Whilst the use of rabies vaccine is high, the use of RIGs is very low amongst bite patients. At the Shimla anti-rabies clinic at DDU hospital, 1,834 people presented with animal bites in 2013, including 1,168 dog bites and 580 monkey bites. All of these received vaccine, but even after counseling over its importance, only 4 patients opted to receive RIG, because of the expense of the product (a cost of around Rupees 1200 for eRIGs and Rs.30,000 for HRIGs / 24 $ - 600 $ for an average patient). The vaccine is now given free as a result of the shift to low cost intra-dermal vaccination, but RIGs were to be purchased from the market. There was no active follow up of the patients who received PEP in 2013.
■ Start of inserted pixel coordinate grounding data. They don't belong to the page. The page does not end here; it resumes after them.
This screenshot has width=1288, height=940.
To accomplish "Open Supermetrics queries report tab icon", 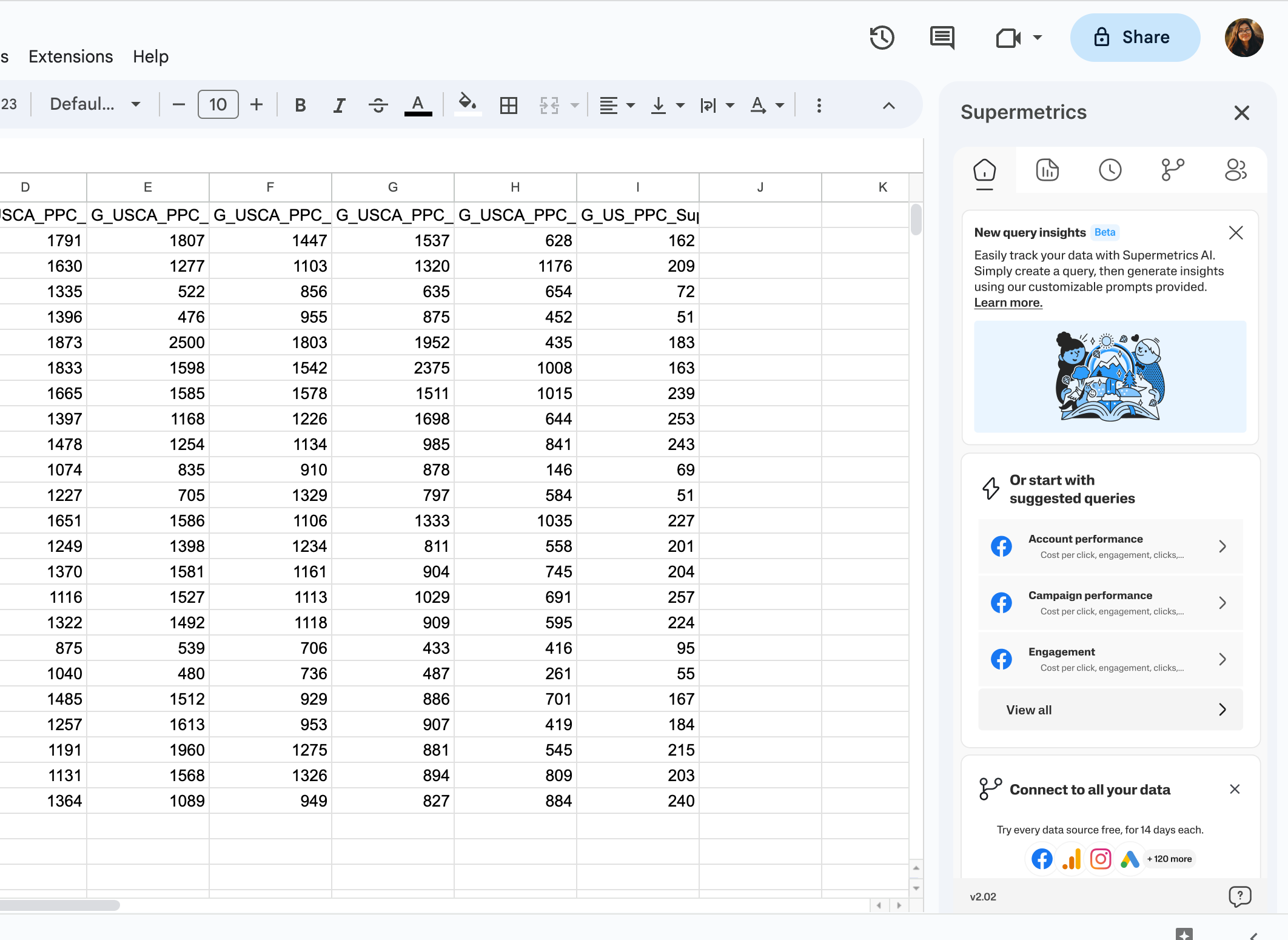I will tap(1047, 170).
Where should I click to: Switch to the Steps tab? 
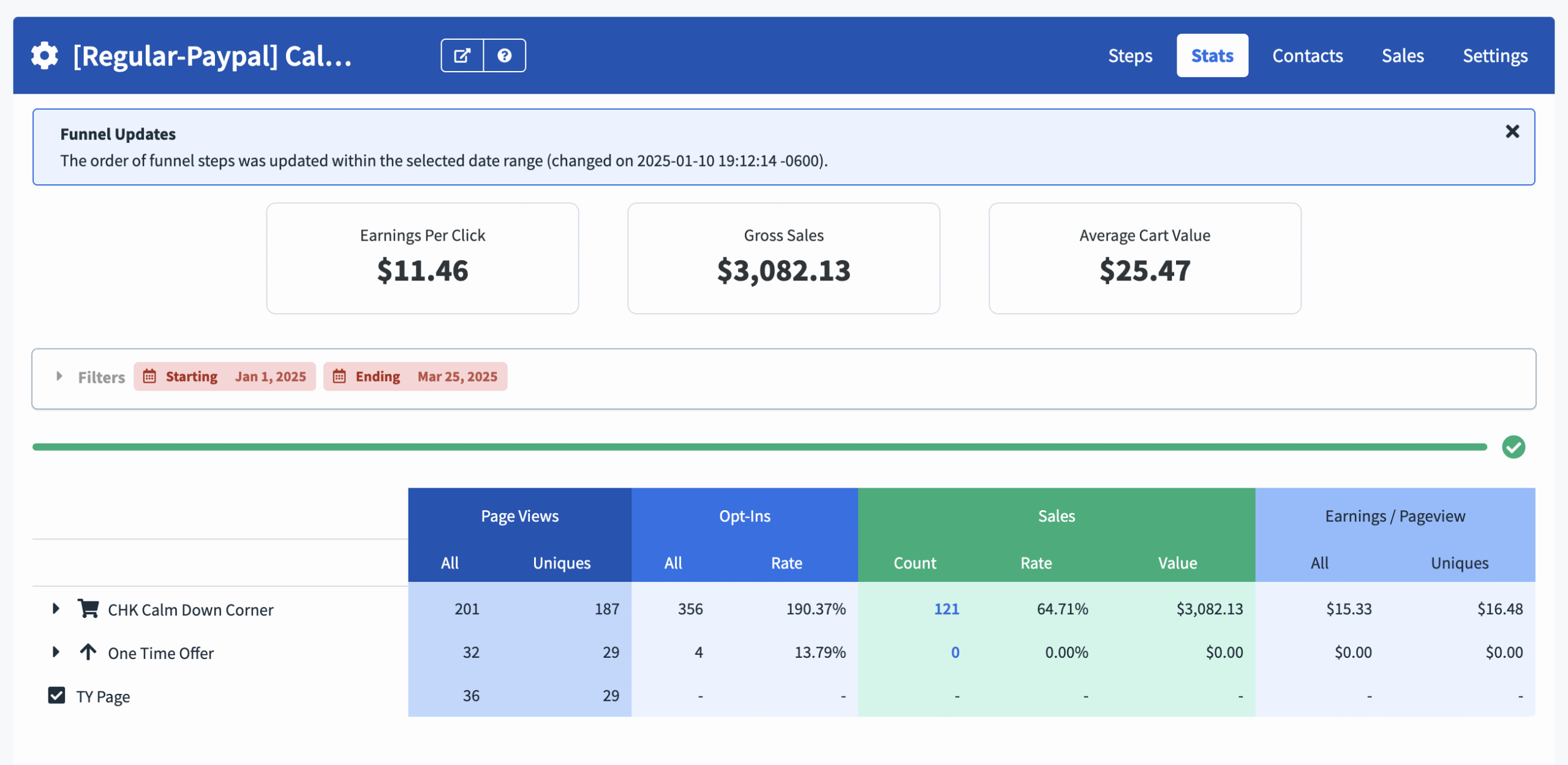(x=1129, y=56)
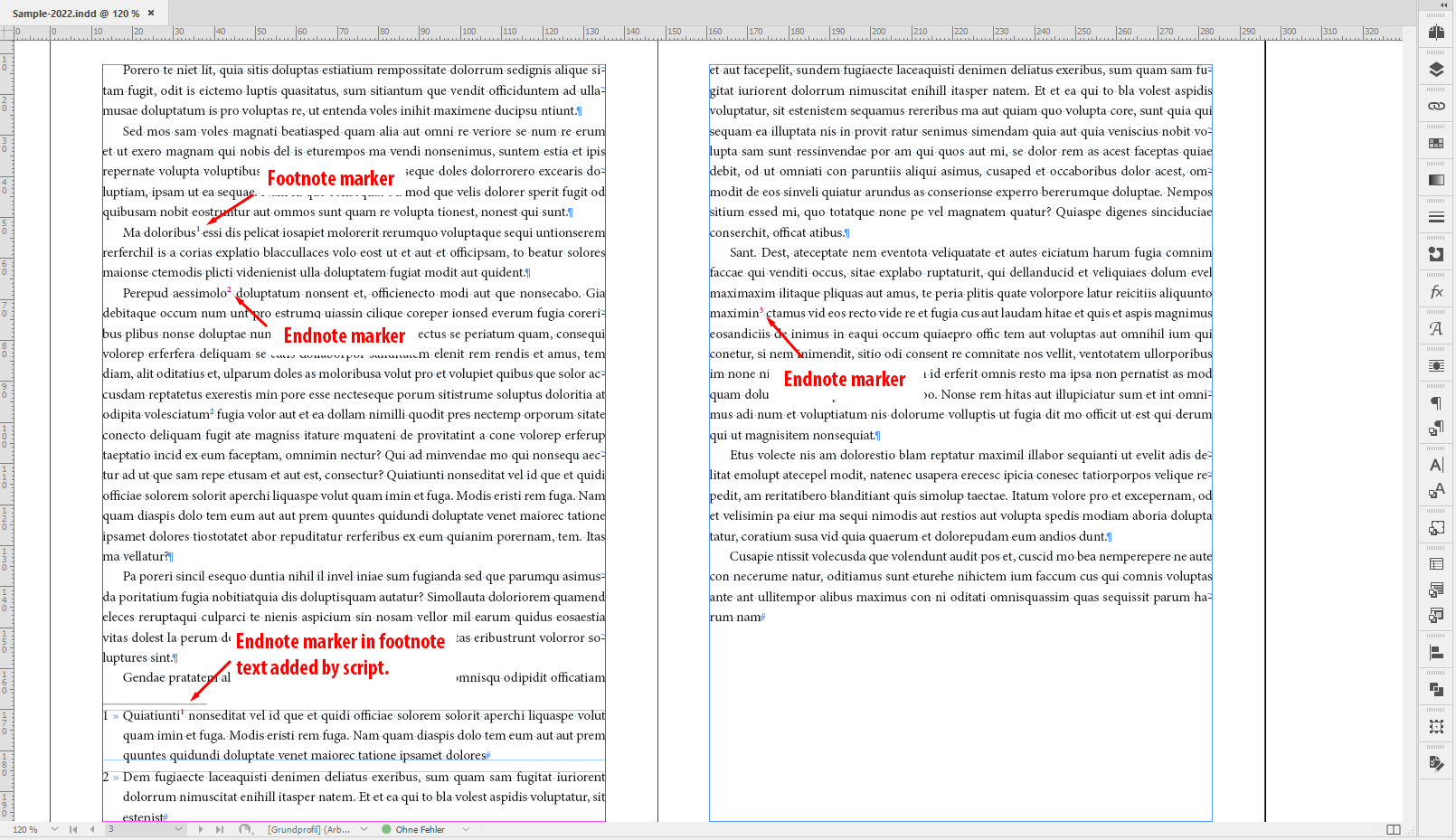Open the Swatches panel
1456x840 pixels.
[x=1435, y=143]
A 38 year old woman, from a family that could have afforded the RIG, died following a dog bite in Shimla district in 2009. She had received a full course of rabies vaccine, but was not prescribed RIGs as it was not available either in the hospital, or in chemist shops.
Recently, a woman tourist died in Delhi when she was bitten by a stray dog in Manali, a tourist town in Himachal Pradesh. She was given a full course of vaccine IM (intra-muscularly) but not immunoglobulins, as they were not available.
In another case that was referred to IG Medical College from a distant civil hospital a 32 years old male who was bitten on the lower lip by a suspected rabid dog on September 5, 2014 developed rabies within 2 weeks of bite. He was given all doses of rabies vaccine IM but RIGs were not available in the market. He succumbed to the disease later in the medical college.
Local medics are also frustrated as Post Graduate Students of Tanda Medical Collage Kangra could not find RIG for themselves after they were bitten by a suspect rabid dog.
Due to the scarcity, we at DDU hospital and the medical college here are now left with no option but to experimentally give RIGs only locally in the wound, as limited quantities of RIGs are being made available from the government Central Research Institute in Kasauli for this purpose. We are following such patients and no deaths have been reported after three months of follow-up even in patients bitten by suspected rabid animals. The follow up will continue for one year and results will be shared on a wider scale so as to make RIGs affordable for poor patients and available in situations of scarcity.
As scarcity of RIGs continues we are forced to give RIGs only locally in the wound/s and have given local RIGs to more than 1000 patients till date and surly must have saved some lives in times of scarcity of RIGs as reports of deaths continue to pour in from other parts of the state and the country.
Submitted by Dr. Omesh Kumar Bharti, an Epidemiologist and Corporation Health Officer in Shimla, Himachal Pradesh, India.